Trump vai a Roma: católicos americanos são evangélicos brasileiros

Donald Trump anunciou que iria ao funeral de Francisco durante uma caça a ovos de Páscoa na Casa Branca. Nestes tempos de solenidade surrealista, estava ao lado de um sujeito fantasiado de coelho, que acenava para as pessoas reunidas no gramado.

Por que o presidente americano  iria ao funeral de um papa considerado de esquerda, que batia de frente com ele em temas como imigração e ambiente?

O motivo eleitoral não é de somenos: a maioria dos católicos votou nele na última eleição, não no católico Joe Biden.

O catolicismo nos Estados Unidos é uma religião minoritária, mas vai longe o tempo em que se pensava que italianos e irlandeses não deveriam ter direito a voto no país, porque obedeceriam a ordens de Roma, ou que um presidente católico tentava deixar em segundo plano a sua religião, como John Kennedy.

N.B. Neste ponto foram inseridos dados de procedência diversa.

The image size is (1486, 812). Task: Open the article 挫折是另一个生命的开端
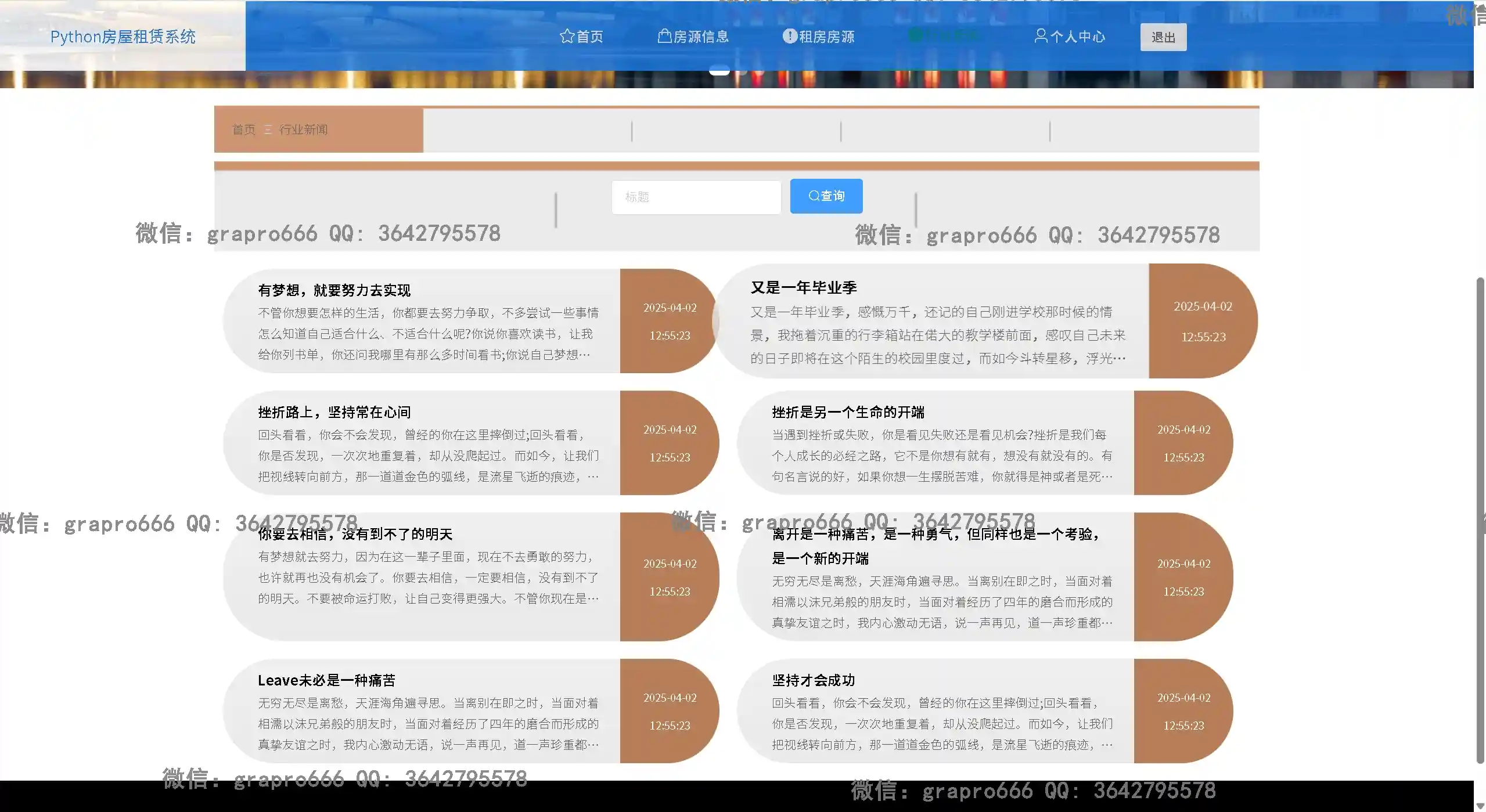pos(848,412)
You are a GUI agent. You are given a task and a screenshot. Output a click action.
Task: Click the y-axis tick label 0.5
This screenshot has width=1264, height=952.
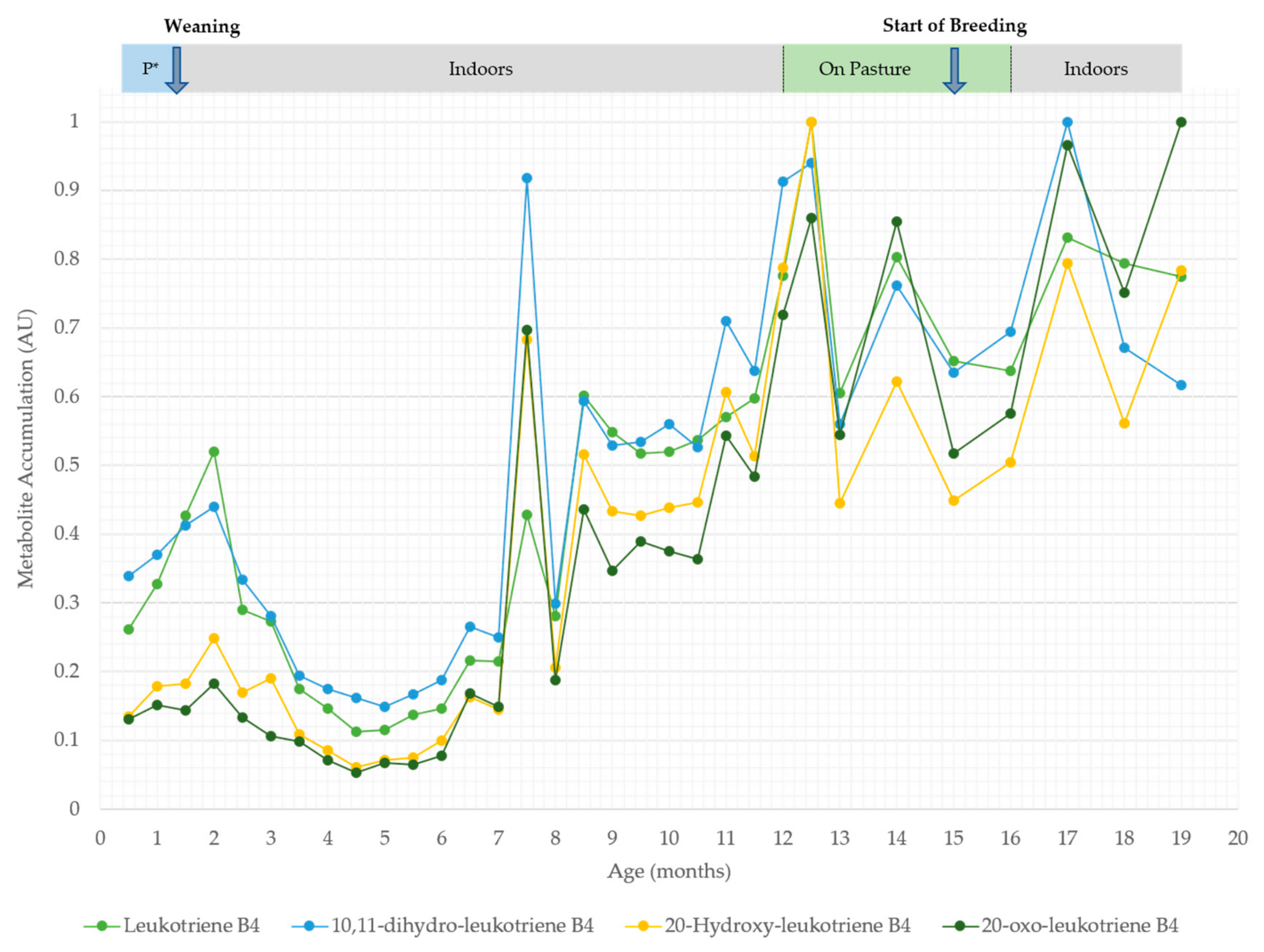[67, 465]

A atual força política do catolicismo é diretamente proporcional ao aumento da população hispânica nos Estados Unidos, e esse é um fato que veio para ficar até o Juízo Final. O catolicismo que viceja entre os americanos, contudo, é o contrário do que agoniza aqui no quintal dos Estados Unidos. É um catolicismo marcado por valores conservadores, tanto que atraiu para as suas hostes um sujeito como o vice-presidente J.D. Vance, tradução perfeita de direitista empedernido, que se converteu em 2019. Católicos americanos são evangélicos brasileiros.

Francisco era considerado de esquerda, um antípoda ao trumpismo, mas o papa era o papa mesmo para os católicos que acendem vela para a tradição, como provou o próprio J.D. Vance, que foi ao Vaticano para homenagem o ainda vivo Francisco (e, segundo as línguas viperinas, dar-lhe o beijo da morte). A exceção são os loucos raivosos das redes sociais, como sempre.

Há de considerar, contudo, que Francisco tinha um ponto em comum com Donald Trump: considerava que a Otan havia provocado a Rússia, ao ir “latir” nas suas fronteiras, e pregava uma resolução pacífica do conflito na Ucrânia, como se não houvesse guerras justas e dizendo que ocupante e ocupado eram “nações fraternas”.

O discurso do papa soava, obviamente, como acordes de balalaika aos ouvidos de Vladimir Putin, que homenageou o defunto Francisco ao lembrar que ele “tinha uma atitude muito positiva em relação à Rússia”.

A coincidência de visões sobre a Ucrânia, coloquemos candidamente dessa forma, é um ponto que pode ser explorado por Donald Trump na sua viagem a Roma, onde dividirá as atenções com Volodymyr Zelensky, culpado de não querer ceder as calças a Vladimir Putin, na visão peculiar do presidente americano sobre como agredidos devem se comportar diante de agressores.

O funeral do papa também pode ser um pretexto para que o presidente americano se reúna finalmente com a presidente da Comissão Europeia, Ursula von der Leyen, sem parecer que recuou na sua atitude de confrontação com a União Europeia. Será oportunidade de colocar o encontro no campo do “já que estamos aqui”. Você, eu e o coelho, Ursula.